The Jones Act requires that all vessels operating between U.S. cities be built, owned and crewed by Americans. Congress put this law into place for good reason nearly a century ago, and has repeatedly reaffirmed its importance. Despite the tremendous commercial trade reliability that American maritime provides, foreign competitors and special interests regard the law as protectionist. But what opponents almost always fail to understand is the critical importance of the Jones Act for our national security and economic stability.
The very first paragraph of the law states that it “is necessary for the national defense and the development of the domestic and foreign commerce of the United States to have a merchant marine owned and operated as vessels of the United States by citizens of the United States composed of the best-equipped, safest, and most suitable types of vessels constructed in the United States and manned with a trained and efficient citizen personnel.”
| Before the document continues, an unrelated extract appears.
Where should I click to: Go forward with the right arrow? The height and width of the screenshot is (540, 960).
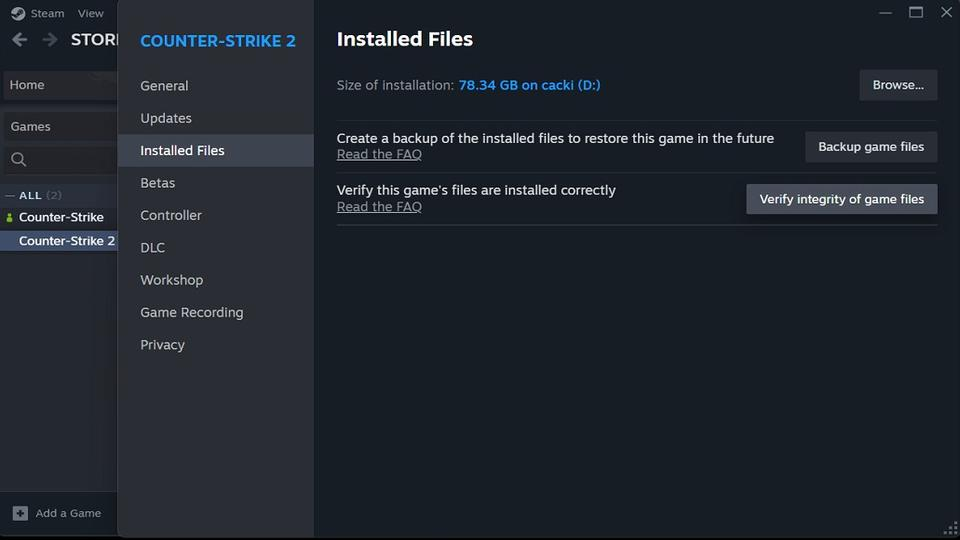[x=49, y=40]
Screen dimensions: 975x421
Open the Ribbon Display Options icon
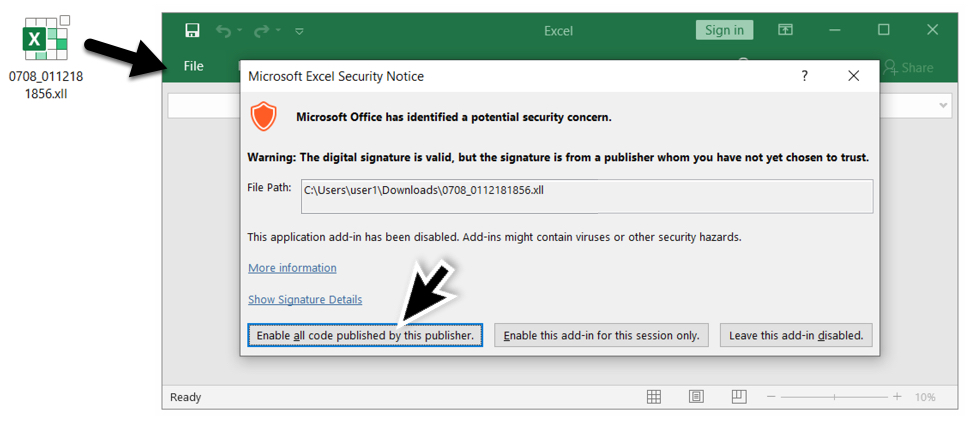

As the former commander for the U.S. Navy Military Sealift Command, the importance of the Jones Act and the merchant marine that it supports is obvious. From the First and Second World Wars, to Iraq and Afghanistan, a robust U.S.-flagged maritime capability has been the cornerstone of our nation’s military deployments. To borrow a sports analogy, our military is built for “away games,” and before our Army can march to war, it must sail. In fact, when called into action, our military relies on ships to carry 95 percent of our combat capability to and from the war zone.
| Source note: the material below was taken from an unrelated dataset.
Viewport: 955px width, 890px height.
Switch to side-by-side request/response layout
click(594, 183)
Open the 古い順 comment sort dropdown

Unlike other countries, the United States does not subsidize its commercial shipbuilding capacity with taxpayer dollars. Instead, with the Jones Act, we enable a base maritime capability of U.S.-trained mariners, U.S.-flagged ships, a shipbuilding industrial base and a ship-repair capability. This “American made” capacity has been called our “4th arm of defense,” and it enables our president and Congress to project our combat capabilities as part of the Department of Defense budget every year.
The Jones Act ensures a level of maritime capability for America’s defense that cannot and should not be yielded to foreign nations that may one day be our enemy in war.
While the economic and security benefits of the Jones Act are clear, the law is carefully balanced to ensure certainty of markets for financial investors. U.S.-flagged Jones Act carriers have made significant investments in vessels and terminal upgrades to serve the trade. Undercutting these investments by repealing or waiving the Jones Act erodes stability, reliability and predictability among U.S. commercial operators and unnerves potential investors in new vessels, with adverse and cascading impacts on the entire industry, our wartime capacity and our national security.
A Jones Act waiver for proposed commercial efficiency is not a legitimate justification; it raises the question of whether Americans really want foreign-owned and foreign-operated ships transporting liquefied natural gas up and down our inland waterways and between our coastal cities. Liquefied natural gas is a hazardous cargo and must be transported in accordance with the highest safety standards possible. This task is best left in the hands of well-trained and highly qualified U.S. mariners on ships built to tough, stringent U.S. standards.
A waiver of the Jones Act may seem to some to be in the best interest of our nation. In fact, it’s a shortsighted play that will put our nation at great disadvantage in the long game of a global economy and undermines nearly 650,000 hardworking men and women of American maritime who serve our nation, support our military, and put America first each and every day.
Thomas K. Shannon is a retired rear admiral whose final assignment was as commander of the U.S. Navy Military Sealift Command, the premier provider of oceanic transportation to the Department of Defense.